John Cleese, a galhofa em pessoa
O livro escorrega-nos das mãos. De tanto rir. Rir, rir, rir, rir. John Cleese, o do “Ministry of Silly Walks” nos Monty Python, tem graça. Na arte da representação. E também na da escrita. Comprova-o este livro de 438 páginas, lido de fio a pavio sem pestanejar
So, Anyway (2014)
Página 15 “A 14 de Agosto de 1940, aviões alemães bombardearam Weston-super-Mare. Isto pode ser comprovado porque veio em todos os jornais. A maioria dos residentes de Weston estava convencida de que o ataque fora um engano: por que lançariam bombas em excelente estado sobre Weston quando não havia ali nada que uma bomba pudesse destruir e fosse de alguma maneira tão valioso quanto a bomba que o destruísse. Isso implicaria que cada explosão produziria uma pequena mossa na economia alemã. No entanto, os alemães regressaram diversas vezes, o que deixou todos confusos. Apesar disso, não posso deixar de pensar que os residentes de Weston até gostavam bastante de ser bombardeados: proporcionava-lhes uma sensação de importância que de outra forma não existiria nas suas vidas. Permanece a questão: teriam os pilotos da Luftwaffe confudido a costa de Weston com a Frente Ocidental? [trocadilho com Weston seafront e Western Front]
Basil, o manjericão mais divertido da história
Página 130 ‘Fui professor de geografia e, no final do período, fiz um exercício para a turma. Dava-lhes um traçado do mapa-múndi, só com as fronteiras dos países assinaladas, mas sem os nomes, e juntava uma lista de 30 países que tinham de distribuir pelas posições correctas no mapa. Dez eram fáceis, como Austrália e China; dez mais difíceis, como Suíça e Chile; dez realmente difíceis, como Laos e Bolívia. No começo desse período, entrou um rapaz novo para a turma. Como era introvetido, deixei-o integrar-se sem pressa. Nesse tal teste, fiquei surpreendido, e agradado, ao ver que escrevera o nome Bolívia na área precisa. No entanto, fora esse o único em que acertara. Assinalou o continente australiano como França, a Suécia e a Noruega como Brasil, e colocou as ilhas britânicas no meio do Sul do Pacífico. Fui inevitavelmente levado a uma triste conclusão: aquele Bolívia fora, quase com absoluta certeza, pura sorte do acaso. Afixei a prova dele no quadro informativo da sala de professores, com a anotação: ‘Abandonai a esperança, todos vós que aqui entrais’. Quando o director sr Bartlett a viu, ficou algum tempo a olhar-me e depois, com verdadeira convicção, observou: ‘O que há de mais triste na verdadeira estupidez é que não se pode fazer absolutamente nada a respeito dela’
Página 160 “Escrito pelo próprio, a respeito de uma peça. John Otto Cleese. Inteligente, encantador, ex-aluno de escola privada, 23 anos de idade. Umas luzes de francês, conduz, deseja emprego com renumeração interessante a partir de Julho. Faz qualquer coisa, vai a todo o lado (não adepto do lollardismo e totalmente adverso a tendências, foi persuadido a abandonar o ludismo por relógios de pulso e não sabe andar de bicicleta).”

### Instruções das tarefas
• 1. Traduza para inglês a seguinte frase do texto sobre John Cleese: «Isto pode ser comprovado porque veio em todos os jornais.»
• 2. Prossiga, por favor, o texto sobre John Cleese a partir da última frase apresentada.

### Bloco de dados
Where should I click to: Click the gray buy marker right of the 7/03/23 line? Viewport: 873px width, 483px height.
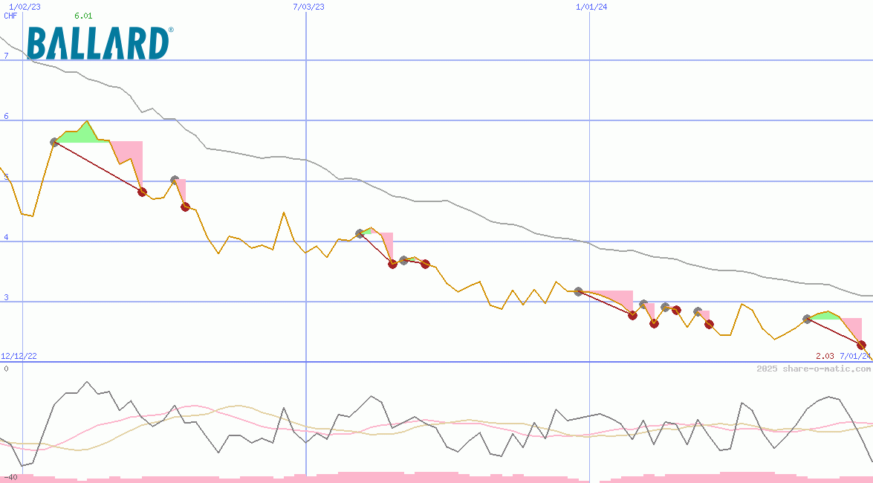click(360, 233)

### Respostas por ordem
• 1. This can be confirmed because it was in all the newspapers.

• 2.
Se todos os norte-americanos fossem como Letterman, seria um país do caraças
Página 254 “Graças ao novo espectáculo, tive de visitar um gabinete de imigração em Chicago para prolongar o meu visto de trabalho. Preenchi cuidadosamente o formulário e entreguei-o ao funcionário da imigração, um tipo com cinquenta e poucos anos. O diálogo que se seguiu foi assim:
– Você é britânico?
– Sim
– O que é isto, então?
– Isso? É a minha nacionalidade
– Você disse que era britânico.
– … Sim, e então?
– Você é ucraniano?
– … Ucraniano?
– Aqui está escrito UK
– Ah! Não, isso é o Reino Unido
– O… quê?
– O Reino Unido: Inglaterra, Escócia, Gales e…
– UK é Ucrânia
– Não, não me parece. Está a ver quando há debates no Conselho de Segurança, o embaixador tem um pequeno letreiro à frente que diz United Kingdom? UK
– UK é Ucrânia.
– Juro-lhe, fiz direito internacional em Cambridge e…
– Você é ucraniano?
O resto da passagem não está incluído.